Another title track, from the band’s standout 1996 album, Ænima, followed with more muscle from Jones’s lashing slide guitar over Carey’s double-pumping drums. “Learn to swim,” Keenan cried in refrain as creepy, head-spinning animations and dense sound exacerbated the song’s claustrophobic feel. Fans were nonetheless quick to sing along to “The Pot,” where Keenan – looking like a joker king in his spiky Mohawk crown and black eye makeup – sang “You must have been out of your head” before he crouched and swayed like an evil surfer at his rear perch.

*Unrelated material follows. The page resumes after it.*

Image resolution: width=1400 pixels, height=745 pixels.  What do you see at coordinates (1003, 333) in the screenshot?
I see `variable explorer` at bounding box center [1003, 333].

But the curtain finally parted and the mix slowly grew clearer – or perhaps ears adjusted to Tool’s insular world. Lasers sprayed the rafters as the band lurched into “Pneuma,” one of the better tracks from Fear Inoculum (since “7empest” unfortunately hasn’t emerged on the tour), and Keenan even poked fun at his elusive positioning. Holding a finger to his lips, the singer slunk down from one platform and grabbed a (faux) Marshall amp to block his face as he carried the prop across the lower stage and placed it on the platform to the other side.

Tool, 2019 version. Photo: Paul Robicheau.

Screen visuals oozed from lava-lamp refractions in “Pneuma” to tendrils growing from a ghoulish head in “Schism” to eye-absorbing flea in a stunning “Vicarious” propelled by Carey’s maze of drum rolls and accents to the guitars. Often flipping the usual roles played by their instruments, Chancellor regularly dug into high punctuations on bass while Jones held the low end with thick, sporadically atonal guitar chords. Shades apart from Peter Frampton, Jones also stoked a noisy solo through a talk box in “Jambi,” where the band was joined by Roi Robertson from likewise-dark opening act Killing Joke for a tone-twisting synth solo. The second half of the set surged in intensity, through the conclusive punch of 1993 nugget “Intolerance” (Keenan noted that fans under 30 were “not even sperm” when it was written) and “Forty Six & 2,” riddled with Carey’s headstrong, octopus-like cymbal combinations.

Carey drew most of the night’s cheers – and boos at the encore when he emerged after a 12-minute intermission (timed on a stage clock) to reveal that he’d traded Celtics green with Larry Bird’s number for a jersey of his rival Lakers that boasted his own name and number. He summoned a tonal symphony from a mammoth gong before laying electronic percolations behind the kit flurries of “Chocolate Chip Trip,” one of the filler tracks lacing the 80-plus-minute Fear Inoculum.

“Warrior struggling to remain relevant,” Keenan sang in an ironic line in the new “Invincible,” before the singer relaxed a militant no-camera policy (taped to seats throughout the arena) to let cellphones roll to the head-banging finale “Stinkfist.” There was certainly less worry that Tool remains relevant given that the band can still effectively unleash its nightmare-ish delights for fervid fans, many poised to trek to Connecticut’s Mohegan Sun Arena for another heavy dose on Nov. 21.


Paul Robicheau served as the contributing editor for music in The Improper Bostonian in addition to writing and photography for The Boston Globe, Rolling Stone and other publications.

Posted in , ,
Tagged:

2 Comments

  1. April on November 17, 2019 at 4:12 pm

    While I have been a long fan of Tool I find the curtain ridiculous. I went to see the band play….not through a curtain. I also want to see James in the front not hiding in the back…also absurd. I paid a fair amount for a ticket to sit next to a bunch of pot smoking, throwing up people. It definitely could have been much better.

    • James on November 18, 2019 at 8:28 am

      The Show was amazing and I feel no one should question how the band decides to present themselves. I loved the fact the MJK put himself where he felt most comfortable.